I flew direct from Ho Chi Minh City to Vientiane. Vientiane is the capital of Laos. I arrived in the morning and took a taxi to my hotel after routine passport stamping at the airport. Sailomyen Cafe & Hostel (aka Sokdee Residence) wasn’t quite as central as I would have liked, but I didn’t find anything that was more central that was in my price range. This hostel was good though I had a private room and it had a nice café with a good free breakfast. It wasn’t a fun, social hostel though. The people that were staying there seem to really keep to themselves no matter. I had what I needed.


Sightseeing
Vientiane doesn’t really have much in the way of exciting things to do. It is sleepy and small and doesn’t feel like a capital city. Usually capital cities are bustling, or they at least have national museums or impressive art galleries. Vientiane has none of these things, but it does have a nice vibe. It’s pleasant for walking. It wasn’t too hot.








Laos is primarily a Buddhist country. Every few steps there was a glittering stupa, temple, or statue. Laos is a Buddhist country, and they seem to have made an effort to cram in as many gilded religious sites as possible into the capital. I have an astonishing number of photos of palaces and Buddhas and their glittering detailed interiors, but after an afternoon of popping into various temples, I kind of felt like I had seen enough.

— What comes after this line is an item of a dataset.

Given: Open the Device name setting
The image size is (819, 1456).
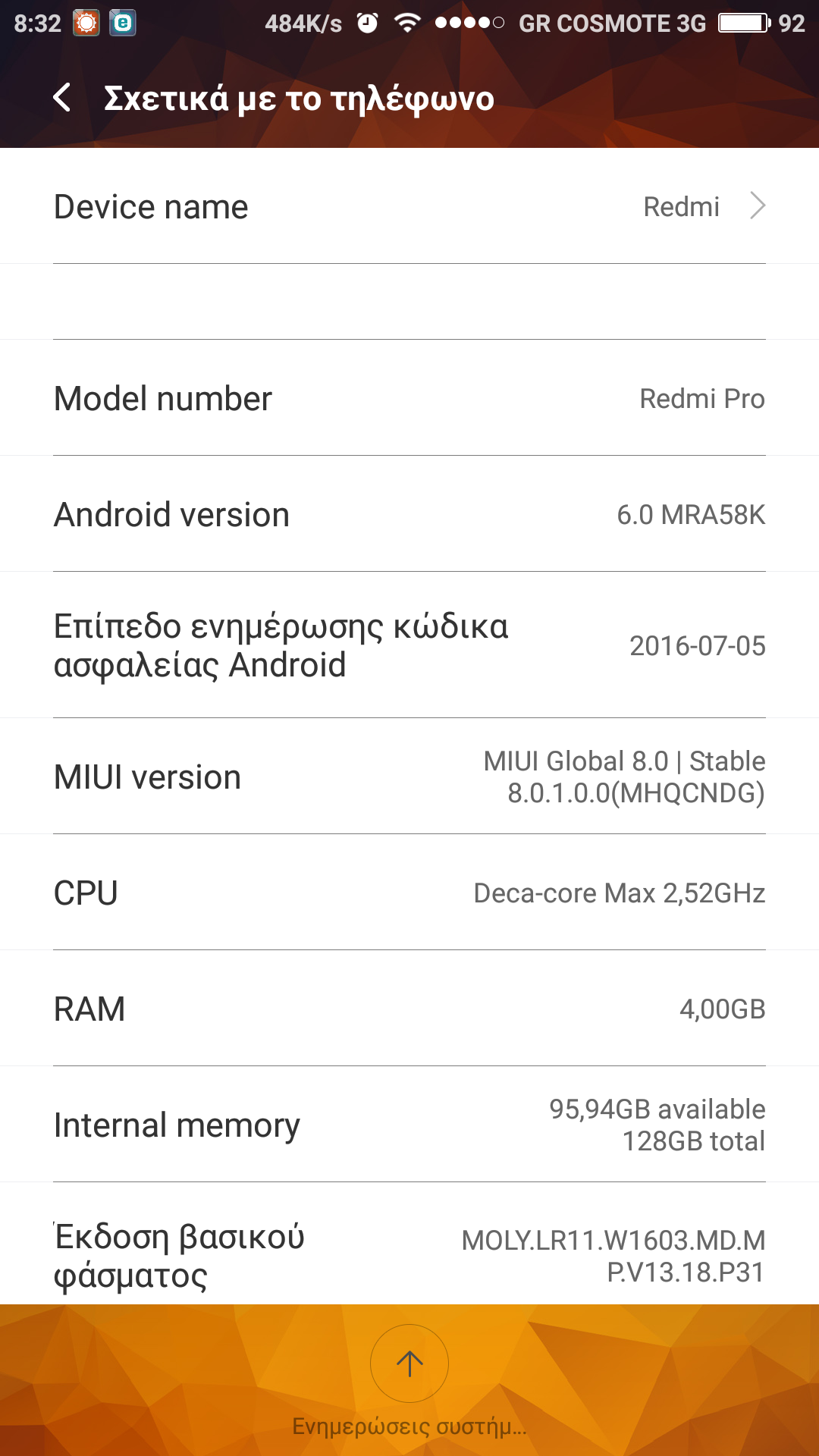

The city itself also sort of lacks inviting restaurants or shops. I did find a couple of nice cafés that were good for a visit, but that took a bit of looking. There was good food, but I did not feel spoilt for choices.
I visited the night market, which had a nice energy with lots of people stretched out along the waterfront along the Mekong with rows of booths selling…mostly junk, but it was still fun to browse, and then there were food tents and a ferris wheel. It was fun for an evening wander, but it wasn’t extraordinary.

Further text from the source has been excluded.